● Request 1
Copy the data entries word for word, from the line containing "The width and" through the end of the data entries, and omit the pictures from your copy.

● Document

⁂

# New western Canadian ACL's for me!



## Canadacan (Feb 25, 2016)

This is a 22 bottle lot that I just got in today, it consists of 11 from Alberta...4 of them are Drumheller Bottling works, 9 from Saskatchewan and 2 Wishing Well's.
A few are bottles I've never seen (all 4 Drumheller bottles)...but most of them I have seen but just never had an opportunity to acquire them.


 

One cool thing, well there is several about theses bottles  is I was able to add 5 beehive tops to the collection in one go!....4 more to do the black marker highlighting on, ...I now have 9 of this style (beehive top)


----------



## iggyworf (Feb 25, 2016)

Those are all very cool. Congrats! Especially the 'beehive' bottles. All 5 are from different bottlers?


----------



## Canadacan (Feb 25, 2016)

iggyworf said:


> Those are all very cool. Congrats! Especially the 'beehive' bottles. All 5 are from different bottlers?


Thanks!... no they are from 4 different bottlers.. the first two are from Drumheller Bottling works, one embossed the other in white ACL.


----------



## RCO (Feb 28, 2016)

I'm not really sure how many beehive top bottles I have there were some used in Ontario , I saw one for Brighton bottling works in an antique store recently but didn't buy it. I've had or seen a few others over the years . there is definity  a number from Ontario

 don't think I've seen a bottle from Drumheller before either but I don't see a lot of alberta bottles


----------



## Canadacan (Feb 28, 2016)

Yes I would think there would be quite a few from Ontario?...but maybe there were more popular in western Canada. This is a cropped pic of the bottles above...all Alberta bottles.


----------



## Robby Raccoon (Feb 28, 2016)

Can we also see the caps?

Very nice.


----------



## Canadacan (Feb 28, 2016)

Hey Bear!...welcome back  Yes here you go!....I added a better photo of the Drumheller bottles. The first one being the earliest I have seen so far...it would have had a paper label, boy would I like to see one of those!



These are the crowns I received as a little bonus! I have to assume the 'Big 5' was the name of their flavor line and I'm not sure if they used them on all of the bottles pictured.
The Coke ones are probably pre 1945 as after that time Coke was shown as Coca-Cola Ltd.


----------



## Robby Raccoon (Feb 29, 2016)

Interesting. Thank you.


----------



## Canadacan (Mar 9, 2016)

Added some more stuff from the same contact, pretty much cleaned him out!....I just love my Calgary 6 pack carton!
Also got an earlier version of SunCrest with out the checkered pattern on the bottom...it's from the same bottler as the Maple Leaf Beverages.

⁂

Data entries:

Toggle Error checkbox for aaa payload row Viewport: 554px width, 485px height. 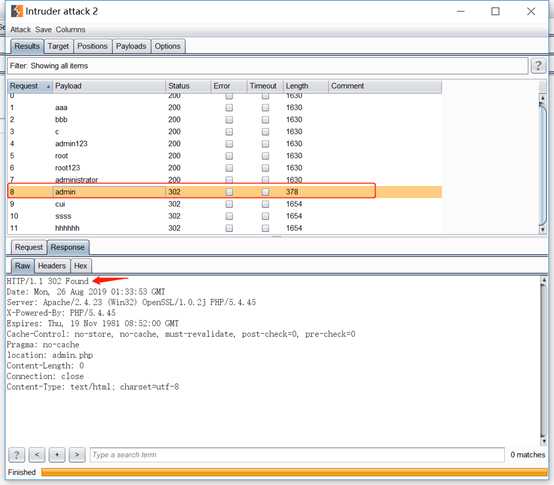coord(229,107)
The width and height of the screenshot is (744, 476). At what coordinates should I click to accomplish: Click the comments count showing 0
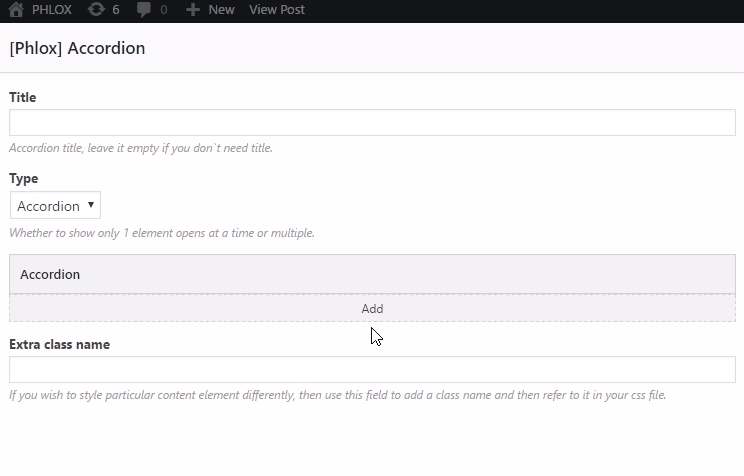(x=164, y=9)
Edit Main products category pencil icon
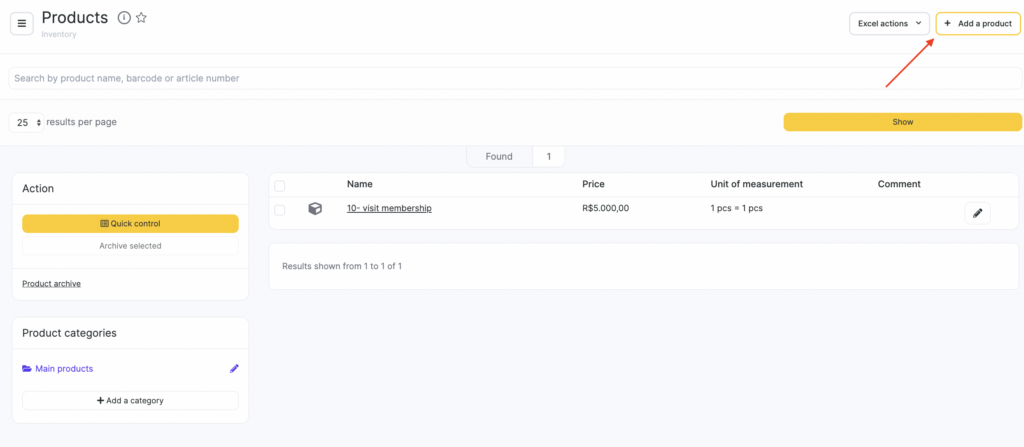 234,369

⁂

● Request 2
According to the forum thread about western Canadian bottles, how many different bottlers made the five beehive-top bottles?

● Result 1
The width and height of the screenshot is (744, 476). At what coordinates should I click to accomplish: Click the comments count showing 0
(x=164, y=9)
Edit Main products category pencil icon
 234,369

● Result 2
Four different bottlers made them.